***** Document extract

This method of mining involves removing the overburden with heavy earth moving equipment, scooping out the coal, replacing the excavated soil and reestablishing vegetation and plant life, a process known as reclamation. It accounts for about 60% of total U.S. coal production.

A large surface mine, such as those found in the western U.S. can be three miles long and a mile wide. The mine is always on the move with mining take place at one location and reclamation occurring at another.

Modern surface mining is as much a land reclamation process as it is a means of extracting coal. Reclaimed sites are returned to many productive uses such as recreation areas, golf courses, wildlife preserves, parks, farms, wetlands, housing developments, and pastures.

Continuous Mining

Continuous miners were introduced in the late 1940s and use a large rotating steel drum equipped with tungston carbide steel, teeth or cutting bits. Continuous mining accounts for about 47% of total U.S. underground coal production.

Continuous miners operate in the room and pillar mining system in which a series of 18 to 20 foot wide rooms are driven in the coalbed with pillars or columns of coal left standing to help support the roof. The roof is also supported by roof bolts typically four to seven feet in length inserted into holes bored into the roof to bind the layers of strata together.

**********
***** Extracted records

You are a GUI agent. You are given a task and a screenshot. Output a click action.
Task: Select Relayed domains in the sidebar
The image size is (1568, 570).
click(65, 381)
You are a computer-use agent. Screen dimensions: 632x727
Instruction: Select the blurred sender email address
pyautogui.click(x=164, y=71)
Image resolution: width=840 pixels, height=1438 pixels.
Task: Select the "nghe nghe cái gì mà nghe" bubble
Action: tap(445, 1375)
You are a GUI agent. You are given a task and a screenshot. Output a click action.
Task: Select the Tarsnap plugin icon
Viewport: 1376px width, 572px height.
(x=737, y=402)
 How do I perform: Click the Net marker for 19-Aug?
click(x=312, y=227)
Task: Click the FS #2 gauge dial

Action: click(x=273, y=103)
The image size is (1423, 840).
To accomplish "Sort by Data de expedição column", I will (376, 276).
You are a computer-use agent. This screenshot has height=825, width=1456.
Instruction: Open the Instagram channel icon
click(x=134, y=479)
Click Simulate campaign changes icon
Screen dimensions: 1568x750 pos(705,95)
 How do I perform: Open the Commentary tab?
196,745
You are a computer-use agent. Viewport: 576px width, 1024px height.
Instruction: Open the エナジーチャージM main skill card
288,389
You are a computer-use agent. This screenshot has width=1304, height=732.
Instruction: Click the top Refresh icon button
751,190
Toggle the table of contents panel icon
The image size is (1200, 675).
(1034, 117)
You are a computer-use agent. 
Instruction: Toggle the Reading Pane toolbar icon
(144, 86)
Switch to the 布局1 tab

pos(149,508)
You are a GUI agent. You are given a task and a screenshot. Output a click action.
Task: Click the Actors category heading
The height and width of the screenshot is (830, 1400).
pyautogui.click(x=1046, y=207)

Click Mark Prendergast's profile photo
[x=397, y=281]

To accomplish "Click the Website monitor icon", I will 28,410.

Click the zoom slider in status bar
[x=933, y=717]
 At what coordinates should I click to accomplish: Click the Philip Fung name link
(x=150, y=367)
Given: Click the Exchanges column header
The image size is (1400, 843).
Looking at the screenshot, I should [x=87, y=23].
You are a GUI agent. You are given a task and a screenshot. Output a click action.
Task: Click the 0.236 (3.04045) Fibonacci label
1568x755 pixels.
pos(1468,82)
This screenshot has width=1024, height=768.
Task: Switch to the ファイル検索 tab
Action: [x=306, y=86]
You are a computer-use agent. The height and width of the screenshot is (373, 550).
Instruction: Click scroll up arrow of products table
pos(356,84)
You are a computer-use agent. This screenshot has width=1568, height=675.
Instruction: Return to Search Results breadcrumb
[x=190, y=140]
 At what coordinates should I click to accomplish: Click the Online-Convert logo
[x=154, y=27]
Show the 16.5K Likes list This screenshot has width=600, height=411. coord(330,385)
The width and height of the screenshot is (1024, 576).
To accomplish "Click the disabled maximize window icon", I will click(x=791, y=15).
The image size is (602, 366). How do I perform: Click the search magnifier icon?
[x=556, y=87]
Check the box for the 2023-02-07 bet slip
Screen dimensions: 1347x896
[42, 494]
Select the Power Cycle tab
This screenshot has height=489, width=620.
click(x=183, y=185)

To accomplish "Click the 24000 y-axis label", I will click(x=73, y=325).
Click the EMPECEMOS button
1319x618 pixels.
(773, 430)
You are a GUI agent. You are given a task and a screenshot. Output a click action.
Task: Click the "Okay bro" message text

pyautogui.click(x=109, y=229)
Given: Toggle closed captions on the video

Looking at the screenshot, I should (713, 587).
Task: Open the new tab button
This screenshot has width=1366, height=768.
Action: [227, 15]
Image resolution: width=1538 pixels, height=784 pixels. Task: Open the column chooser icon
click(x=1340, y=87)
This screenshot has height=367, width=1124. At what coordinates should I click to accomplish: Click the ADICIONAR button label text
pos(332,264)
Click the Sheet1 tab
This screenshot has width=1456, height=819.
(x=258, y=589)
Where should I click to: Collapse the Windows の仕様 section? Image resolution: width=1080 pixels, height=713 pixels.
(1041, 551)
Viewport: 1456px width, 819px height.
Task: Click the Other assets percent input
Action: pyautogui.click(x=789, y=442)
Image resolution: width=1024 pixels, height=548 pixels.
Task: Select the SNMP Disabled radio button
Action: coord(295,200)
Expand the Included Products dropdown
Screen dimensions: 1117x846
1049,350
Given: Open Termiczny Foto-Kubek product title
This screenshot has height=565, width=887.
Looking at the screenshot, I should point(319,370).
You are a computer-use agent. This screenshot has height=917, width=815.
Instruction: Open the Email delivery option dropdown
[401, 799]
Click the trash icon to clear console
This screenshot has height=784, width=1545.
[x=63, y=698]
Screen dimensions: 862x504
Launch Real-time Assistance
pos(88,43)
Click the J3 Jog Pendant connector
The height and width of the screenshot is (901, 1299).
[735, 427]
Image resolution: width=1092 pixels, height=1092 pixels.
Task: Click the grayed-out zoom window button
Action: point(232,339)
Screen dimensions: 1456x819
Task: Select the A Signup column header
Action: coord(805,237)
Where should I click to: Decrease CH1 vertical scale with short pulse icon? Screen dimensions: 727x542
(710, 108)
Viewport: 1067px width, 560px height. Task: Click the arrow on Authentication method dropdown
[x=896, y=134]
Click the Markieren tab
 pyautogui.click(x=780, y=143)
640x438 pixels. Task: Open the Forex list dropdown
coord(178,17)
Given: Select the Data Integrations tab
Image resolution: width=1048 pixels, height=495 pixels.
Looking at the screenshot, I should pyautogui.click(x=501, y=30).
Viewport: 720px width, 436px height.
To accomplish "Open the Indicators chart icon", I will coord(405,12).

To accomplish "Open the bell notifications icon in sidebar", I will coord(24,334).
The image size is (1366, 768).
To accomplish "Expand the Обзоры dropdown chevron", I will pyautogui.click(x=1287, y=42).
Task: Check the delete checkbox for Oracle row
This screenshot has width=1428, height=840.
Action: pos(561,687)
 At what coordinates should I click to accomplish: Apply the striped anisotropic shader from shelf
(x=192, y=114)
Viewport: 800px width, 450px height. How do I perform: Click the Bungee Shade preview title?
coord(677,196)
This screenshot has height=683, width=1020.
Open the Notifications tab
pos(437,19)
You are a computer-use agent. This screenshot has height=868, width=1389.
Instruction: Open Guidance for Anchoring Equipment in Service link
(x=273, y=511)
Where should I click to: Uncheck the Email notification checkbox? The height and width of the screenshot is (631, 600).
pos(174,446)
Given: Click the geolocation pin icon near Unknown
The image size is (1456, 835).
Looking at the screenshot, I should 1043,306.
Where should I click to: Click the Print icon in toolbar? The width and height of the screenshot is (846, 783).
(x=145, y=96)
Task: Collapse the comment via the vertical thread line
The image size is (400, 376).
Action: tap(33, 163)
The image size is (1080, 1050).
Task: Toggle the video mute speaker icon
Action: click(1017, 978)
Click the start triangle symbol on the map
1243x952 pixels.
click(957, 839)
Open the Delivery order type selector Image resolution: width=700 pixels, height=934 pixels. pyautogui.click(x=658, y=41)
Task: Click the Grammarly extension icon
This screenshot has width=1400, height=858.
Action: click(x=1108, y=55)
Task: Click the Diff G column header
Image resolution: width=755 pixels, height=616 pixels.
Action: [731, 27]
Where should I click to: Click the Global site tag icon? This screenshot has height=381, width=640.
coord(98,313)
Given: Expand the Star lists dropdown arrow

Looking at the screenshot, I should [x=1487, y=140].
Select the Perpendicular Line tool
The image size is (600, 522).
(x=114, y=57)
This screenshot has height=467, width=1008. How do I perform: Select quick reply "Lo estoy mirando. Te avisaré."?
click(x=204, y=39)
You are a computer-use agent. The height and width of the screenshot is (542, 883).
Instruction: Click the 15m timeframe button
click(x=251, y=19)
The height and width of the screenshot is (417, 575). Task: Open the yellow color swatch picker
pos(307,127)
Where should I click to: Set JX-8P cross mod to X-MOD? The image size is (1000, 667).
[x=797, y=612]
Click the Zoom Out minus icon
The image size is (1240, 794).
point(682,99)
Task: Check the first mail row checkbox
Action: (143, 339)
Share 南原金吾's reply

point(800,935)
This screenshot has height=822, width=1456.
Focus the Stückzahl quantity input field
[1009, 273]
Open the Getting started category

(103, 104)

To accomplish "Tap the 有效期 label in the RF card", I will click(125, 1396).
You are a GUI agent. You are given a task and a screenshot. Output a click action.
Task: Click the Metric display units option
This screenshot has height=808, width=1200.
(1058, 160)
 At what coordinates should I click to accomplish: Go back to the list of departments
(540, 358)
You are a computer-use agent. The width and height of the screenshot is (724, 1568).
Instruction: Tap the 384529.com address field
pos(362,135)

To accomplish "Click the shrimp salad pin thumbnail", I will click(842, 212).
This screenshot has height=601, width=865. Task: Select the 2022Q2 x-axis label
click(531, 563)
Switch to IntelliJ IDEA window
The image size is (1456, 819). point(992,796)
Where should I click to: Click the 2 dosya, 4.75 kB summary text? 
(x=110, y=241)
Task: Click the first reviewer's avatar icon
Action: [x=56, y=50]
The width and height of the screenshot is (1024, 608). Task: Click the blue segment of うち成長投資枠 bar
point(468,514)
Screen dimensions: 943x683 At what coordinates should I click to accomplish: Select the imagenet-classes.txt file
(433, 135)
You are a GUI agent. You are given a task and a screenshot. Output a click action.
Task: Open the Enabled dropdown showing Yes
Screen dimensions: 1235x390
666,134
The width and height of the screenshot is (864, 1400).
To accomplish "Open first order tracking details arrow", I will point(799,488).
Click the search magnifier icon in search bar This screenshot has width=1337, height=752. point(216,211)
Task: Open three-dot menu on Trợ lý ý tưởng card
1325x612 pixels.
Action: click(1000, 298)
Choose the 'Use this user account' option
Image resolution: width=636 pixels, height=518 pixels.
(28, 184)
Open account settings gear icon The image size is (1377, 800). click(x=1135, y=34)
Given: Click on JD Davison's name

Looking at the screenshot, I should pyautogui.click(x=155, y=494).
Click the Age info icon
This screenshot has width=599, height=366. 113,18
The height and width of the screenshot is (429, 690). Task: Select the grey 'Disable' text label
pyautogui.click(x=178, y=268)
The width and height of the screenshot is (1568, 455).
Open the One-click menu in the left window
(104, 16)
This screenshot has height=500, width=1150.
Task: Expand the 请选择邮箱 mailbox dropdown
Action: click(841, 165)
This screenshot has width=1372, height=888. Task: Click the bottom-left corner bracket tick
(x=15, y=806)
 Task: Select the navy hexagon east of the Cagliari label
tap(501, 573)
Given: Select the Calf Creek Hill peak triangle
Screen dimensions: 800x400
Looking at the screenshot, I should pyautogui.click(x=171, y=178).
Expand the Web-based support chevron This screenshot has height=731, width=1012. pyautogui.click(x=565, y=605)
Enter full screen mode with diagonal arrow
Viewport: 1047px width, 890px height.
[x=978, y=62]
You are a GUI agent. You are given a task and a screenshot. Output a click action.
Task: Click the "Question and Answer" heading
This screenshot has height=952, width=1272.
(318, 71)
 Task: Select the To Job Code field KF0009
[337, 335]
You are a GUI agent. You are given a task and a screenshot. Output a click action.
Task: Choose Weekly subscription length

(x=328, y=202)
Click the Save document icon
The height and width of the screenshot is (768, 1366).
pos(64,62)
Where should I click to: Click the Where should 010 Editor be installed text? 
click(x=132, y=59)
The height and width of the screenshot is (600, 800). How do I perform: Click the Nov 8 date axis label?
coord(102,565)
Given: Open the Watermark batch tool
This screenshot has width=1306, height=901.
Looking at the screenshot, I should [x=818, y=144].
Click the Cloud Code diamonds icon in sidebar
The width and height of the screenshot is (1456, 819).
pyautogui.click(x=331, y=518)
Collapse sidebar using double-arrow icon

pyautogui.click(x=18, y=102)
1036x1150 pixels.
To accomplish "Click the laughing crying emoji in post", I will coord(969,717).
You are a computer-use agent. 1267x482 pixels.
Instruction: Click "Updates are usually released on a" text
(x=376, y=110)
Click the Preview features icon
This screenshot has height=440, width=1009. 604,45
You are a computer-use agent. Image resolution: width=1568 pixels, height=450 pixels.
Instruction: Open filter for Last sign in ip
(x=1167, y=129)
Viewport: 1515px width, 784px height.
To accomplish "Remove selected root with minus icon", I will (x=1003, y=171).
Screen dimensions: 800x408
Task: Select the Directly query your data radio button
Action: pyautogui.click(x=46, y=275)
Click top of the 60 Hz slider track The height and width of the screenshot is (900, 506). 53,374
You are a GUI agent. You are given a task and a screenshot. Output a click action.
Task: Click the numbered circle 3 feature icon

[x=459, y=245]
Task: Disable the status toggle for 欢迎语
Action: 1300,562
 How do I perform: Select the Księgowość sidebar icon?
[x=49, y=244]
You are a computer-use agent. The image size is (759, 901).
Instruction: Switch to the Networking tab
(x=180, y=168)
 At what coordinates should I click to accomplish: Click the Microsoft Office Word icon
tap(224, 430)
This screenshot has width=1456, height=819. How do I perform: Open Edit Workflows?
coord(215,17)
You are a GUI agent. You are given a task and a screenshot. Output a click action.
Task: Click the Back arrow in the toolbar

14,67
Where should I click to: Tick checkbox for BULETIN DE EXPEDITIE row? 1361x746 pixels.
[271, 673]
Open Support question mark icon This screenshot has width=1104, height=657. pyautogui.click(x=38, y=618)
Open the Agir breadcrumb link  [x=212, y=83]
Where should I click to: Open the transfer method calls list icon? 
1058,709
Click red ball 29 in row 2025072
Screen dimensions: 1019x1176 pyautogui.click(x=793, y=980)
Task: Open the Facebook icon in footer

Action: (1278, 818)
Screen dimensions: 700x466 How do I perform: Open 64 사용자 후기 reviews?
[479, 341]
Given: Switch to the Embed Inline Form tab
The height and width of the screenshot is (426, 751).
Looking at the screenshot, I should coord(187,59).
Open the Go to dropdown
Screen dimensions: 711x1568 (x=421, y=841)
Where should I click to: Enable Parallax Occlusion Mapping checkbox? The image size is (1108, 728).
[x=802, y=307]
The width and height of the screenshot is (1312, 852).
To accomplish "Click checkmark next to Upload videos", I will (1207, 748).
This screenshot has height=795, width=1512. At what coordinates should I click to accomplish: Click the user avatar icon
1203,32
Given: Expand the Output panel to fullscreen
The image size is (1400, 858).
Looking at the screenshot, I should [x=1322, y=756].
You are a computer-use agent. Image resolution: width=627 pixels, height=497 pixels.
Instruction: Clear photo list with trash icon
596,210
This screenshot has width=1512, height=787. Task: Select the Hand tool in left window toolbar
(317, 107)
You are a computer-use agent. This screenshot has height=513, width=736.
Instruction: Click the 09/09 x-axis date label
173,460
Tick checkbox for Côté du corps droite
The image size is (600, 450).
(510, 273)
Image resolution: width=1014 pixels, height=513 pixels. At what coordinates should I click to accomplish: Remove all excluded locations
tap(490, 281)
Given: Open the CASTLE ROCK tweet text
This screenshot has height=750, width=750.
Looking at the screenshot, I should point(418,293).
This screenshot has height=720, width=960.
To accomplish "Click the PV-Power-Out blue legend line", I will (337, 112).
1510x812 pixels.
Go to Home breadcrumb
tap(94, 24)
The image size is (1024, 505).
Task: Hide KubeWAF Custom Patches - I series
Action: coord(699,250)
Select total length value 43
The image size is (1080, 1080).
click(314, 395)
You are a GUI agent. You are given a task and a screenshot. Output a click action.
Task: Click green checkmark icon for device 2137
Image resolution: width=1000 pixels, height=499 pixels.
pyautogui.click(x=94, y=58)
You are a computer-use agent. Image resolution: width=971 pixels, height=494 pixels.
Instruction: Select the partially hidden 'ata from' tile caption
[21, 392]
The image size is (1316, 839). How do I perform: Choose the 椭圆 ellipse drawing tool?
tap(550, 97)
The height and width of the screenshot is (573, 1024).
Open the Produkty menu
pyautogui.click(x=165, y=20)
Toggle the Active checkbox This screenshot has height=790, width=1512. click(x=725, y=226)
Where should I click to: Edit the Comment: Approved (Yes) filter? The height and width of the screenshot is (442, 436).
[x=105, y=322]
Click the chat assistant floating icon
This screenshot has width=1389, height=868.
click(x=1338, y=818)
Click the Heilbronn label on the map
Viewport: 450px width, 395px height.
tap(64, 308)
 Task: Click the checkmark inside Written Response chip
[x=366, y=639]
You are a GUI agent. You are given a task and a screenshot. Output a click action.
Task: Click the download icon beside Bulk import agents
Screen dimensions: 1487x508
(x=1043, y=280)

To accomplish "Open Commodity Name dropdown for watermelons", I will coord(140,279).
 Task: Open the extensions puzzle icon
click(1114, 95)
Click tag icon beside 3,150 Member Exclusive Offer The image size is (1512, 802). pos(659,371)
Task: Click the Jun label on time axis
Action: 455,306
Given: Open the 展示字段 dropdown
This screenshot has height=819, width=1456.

**********

The tasks
**A)** How would you say this sentence from the coal mining text in Spanish: "Modern surface mining is as much a land reclamation process as it is a means of extracting coal."?
**B)** Can you pick up the coal mining text after its last sentence and keep it going?
The records were drawn from a source separate from the coal mining text.

Outputs by task
**A)** La minería de superficie moderna es tanto un proceso de recuperación de tierras como un medio para extraer carbón.

**B)**
Longwall Mining

Originating in Europe, modern longwall mining in the U.S. began in 1960 and now accounts for 54% of total underground production. Longwall mining is highly productive and is the safest method of underground mining as the workers operate under the steel roof canopies of hydraulic shield supports.

A shearer machine fitted with two rotating cutting drums is hauled mechanically back and forth across the coal face cutting and loading the coal onto a heavy chain conveyor which delivers it onto a belt conveyor and out of the mine. The longwall panel or block is typically 1,000 feet wide and three or four miles long. The longwall shields advanced with the machine as mining proceeds and allows high levels of production and increased safety.